Covenant (13) Purpose 3: Solution for Sin

God knew the people could not stop sinning, so he provided the tabernacle sacrifices, so that sin did not affect their ability to relate to him (albeit at a lower level than after the new covenant). For ordinary people, it meant giving a lamb a year: pretty cheap forgiveness. God took the sacrifices as expiation of sin.

This was grace, not works, because the sin far outweighed the value of the sacrifices. God accepted the sacrifices, because they pointed forward to Jesus, ie those with faith in the sacrifices, were trusting Jesus without realizing it.

The animals offered in the sacrifices were not a cost to the people.
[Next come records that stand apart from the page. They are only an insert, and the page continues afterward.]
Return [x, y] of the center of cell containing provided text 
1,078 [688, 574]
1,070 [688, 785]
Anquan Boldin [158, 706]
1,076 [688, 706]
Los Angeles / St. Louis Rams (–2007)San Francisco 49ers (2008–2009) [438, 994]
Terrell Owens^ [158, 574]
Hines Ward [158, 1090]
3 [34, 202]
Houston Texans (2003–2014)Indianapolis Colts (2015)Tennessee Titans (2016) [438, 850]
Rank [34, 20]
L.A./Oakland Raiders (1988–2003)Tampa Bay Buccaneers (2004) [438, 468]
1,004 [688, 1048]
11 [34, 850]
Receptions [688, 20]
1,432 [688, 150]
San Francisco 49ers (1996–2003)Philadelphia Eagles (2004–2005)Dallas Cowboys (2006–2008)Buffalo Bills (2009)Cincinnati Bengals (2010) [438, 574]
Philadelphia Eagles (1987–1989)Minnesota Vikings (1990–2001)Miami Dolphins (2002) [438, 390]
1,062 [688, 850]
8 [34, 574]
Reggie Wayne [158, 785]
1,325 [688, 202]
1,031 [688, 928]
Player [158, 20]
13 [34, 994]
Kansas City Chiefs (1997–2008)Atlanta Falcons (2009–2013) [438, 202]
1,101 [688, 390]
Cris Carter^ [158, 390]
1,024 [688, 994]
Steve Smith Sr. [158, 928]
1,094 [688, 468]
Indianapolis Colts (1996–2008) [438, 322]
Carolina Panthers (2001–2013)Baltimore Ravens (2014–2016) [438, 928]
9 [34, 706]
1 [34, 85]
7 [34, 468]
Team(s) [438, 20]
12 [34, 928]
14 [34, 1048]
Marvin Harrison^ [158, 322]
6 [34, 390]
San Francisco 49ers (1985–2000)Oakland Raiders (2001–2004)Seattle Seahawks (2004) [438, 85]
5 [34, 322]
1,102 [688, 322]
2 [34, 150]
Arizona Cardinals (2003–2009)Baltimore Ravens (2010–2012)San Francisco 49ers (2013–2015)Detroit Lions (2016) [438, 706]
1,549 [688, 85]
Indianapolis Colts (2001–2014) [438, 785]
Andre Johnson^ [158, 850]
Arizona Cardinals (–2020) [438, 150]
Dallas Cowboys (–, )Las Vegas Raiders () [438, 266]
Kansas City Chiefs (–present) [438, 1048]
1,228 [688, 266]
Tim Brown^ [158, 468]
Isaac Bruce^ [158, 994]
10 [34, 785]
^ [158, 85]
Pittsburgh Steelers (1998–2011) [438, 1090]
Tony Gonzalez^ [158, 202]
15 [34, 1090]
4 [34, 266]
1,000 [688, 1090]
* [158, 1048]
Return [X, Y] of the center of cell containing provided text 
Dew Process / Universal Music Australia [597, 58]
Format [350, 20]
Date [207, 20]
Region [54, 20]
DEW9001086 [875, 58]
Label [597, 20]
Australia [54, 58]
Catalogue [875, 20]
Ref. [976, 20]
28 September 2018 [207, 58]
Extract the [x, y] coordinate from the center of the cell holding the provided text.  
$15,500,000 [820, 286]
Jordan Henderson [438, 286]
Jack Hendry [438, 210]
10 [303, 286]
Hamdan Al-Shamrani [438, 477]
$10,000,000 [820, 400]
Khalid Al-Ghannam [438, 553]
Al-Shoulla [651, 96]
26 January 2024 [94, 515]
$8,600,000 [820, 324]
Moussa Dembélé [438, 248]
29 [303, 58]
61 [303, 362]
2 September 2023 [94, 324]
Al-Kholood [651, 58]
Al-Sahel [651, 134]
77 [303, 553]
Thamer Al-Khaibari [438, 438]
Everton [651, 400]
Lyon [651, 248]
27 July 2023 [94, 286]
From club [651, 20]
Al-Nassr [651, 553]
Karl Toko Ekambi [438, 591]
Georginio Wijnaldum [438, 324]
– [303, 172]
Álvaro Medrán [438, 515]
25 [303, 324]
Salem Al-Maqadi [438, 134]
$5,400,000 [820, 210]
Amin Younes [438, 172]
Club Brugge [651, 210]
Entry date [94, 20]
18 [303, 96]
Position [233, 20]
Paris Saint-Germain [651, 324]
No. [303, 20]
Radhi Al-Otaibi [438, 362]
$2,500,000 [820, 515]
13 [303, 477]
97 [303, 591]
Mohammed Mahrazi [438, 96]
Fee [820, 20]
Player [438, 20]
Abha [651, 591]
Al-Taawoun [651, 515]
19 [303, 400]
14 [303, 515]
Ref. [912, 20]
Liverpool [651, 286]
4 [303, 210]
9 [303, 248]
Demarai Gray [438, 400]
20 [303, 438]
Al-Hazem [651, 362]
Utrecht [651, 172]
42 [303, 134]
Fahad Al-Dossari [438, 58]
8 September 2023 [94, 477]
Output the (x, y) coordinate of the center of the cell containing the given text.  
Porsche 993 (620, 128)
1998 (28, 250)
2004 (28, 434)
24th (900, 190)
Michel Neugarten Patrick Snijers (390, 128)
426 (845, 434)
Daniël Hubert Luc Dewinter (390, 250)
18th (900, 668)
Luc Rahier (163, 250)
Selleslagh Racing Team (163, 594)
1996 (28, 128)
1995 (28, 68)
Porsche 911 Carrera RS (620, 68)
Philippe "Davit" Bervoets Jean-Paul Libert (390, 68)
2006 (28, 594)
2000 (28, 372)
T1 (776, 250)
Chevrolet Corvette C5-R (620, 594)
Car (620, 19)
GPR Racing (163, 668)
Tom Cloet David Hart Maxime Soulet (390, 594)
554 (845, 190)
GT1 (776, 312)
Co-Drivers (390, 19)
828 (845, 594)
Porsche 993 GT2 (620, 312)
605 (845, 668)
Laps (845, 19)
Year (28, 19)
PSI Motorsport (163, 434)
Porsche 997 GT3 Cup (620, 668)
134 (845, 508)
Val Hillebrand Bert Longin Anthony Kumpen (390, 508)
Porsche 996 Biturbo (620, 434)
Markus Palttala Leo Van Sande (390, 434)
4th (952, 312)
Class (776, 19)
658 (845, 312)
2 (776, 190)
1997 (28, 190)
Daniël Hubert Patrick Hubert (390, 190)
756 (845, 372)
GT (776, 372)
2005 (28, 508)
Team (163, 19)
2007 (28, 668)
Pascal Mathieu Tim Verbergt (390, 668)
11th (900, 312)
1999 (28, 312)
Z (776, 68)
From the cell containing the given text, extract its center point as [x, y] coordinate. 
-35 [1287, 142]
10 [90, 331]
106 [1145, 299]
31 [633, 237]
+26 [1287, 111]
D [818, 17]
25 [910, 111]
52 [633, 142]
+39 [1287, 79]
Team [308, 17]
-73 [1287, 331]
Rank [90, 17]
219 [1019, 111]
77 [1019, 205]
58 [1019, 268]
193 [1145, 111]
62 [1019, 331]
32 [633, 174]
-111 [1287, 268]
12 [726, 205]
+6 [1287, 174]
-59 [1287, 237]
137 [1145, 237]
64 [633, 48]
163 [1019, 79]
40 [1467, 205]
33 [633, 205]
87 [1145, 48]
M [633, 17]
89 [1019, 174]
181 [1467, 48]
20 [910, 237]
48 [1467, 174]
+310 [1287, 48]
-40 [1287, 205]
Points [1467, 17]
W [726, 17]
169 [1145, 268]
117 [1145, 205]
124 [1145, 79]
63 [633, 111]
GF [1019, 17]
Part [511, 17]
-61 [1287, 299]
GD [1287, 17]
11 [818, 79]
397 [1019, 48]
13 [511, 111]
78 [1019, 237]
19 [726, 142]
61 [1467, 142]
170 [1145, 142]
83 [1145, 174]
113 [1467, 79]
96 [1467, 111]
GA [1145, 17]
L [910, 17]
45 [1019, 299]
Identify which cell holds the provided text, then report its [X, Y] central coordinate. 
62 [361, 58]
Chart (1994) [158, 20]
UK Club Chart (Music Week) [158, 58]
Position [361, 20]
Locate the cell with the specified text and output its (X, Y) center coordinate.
God made their livestock more productive, and the animals sacrificed represented only a part of the extra production. The people did not have to work to produce the things sacrifices, as God has supplied them to them. This was grace.

The efficacy of the tabernacle sacrifices explain why a person like David were able to have such a wonderful relationship with God and write sssuch beautiful Psalms. David was a serial murderer (he had let his henchman murdere Abner long before he got to Uriah the Hittite). He was also a serial thief. He had dozens of officials whose job it was to steal from his people and enforce their forced labour. The sacrifices dealt with his sin, so he was able to relate to God despite his sin. Many other Israelites could have related to God too, but they were afraid and did not try).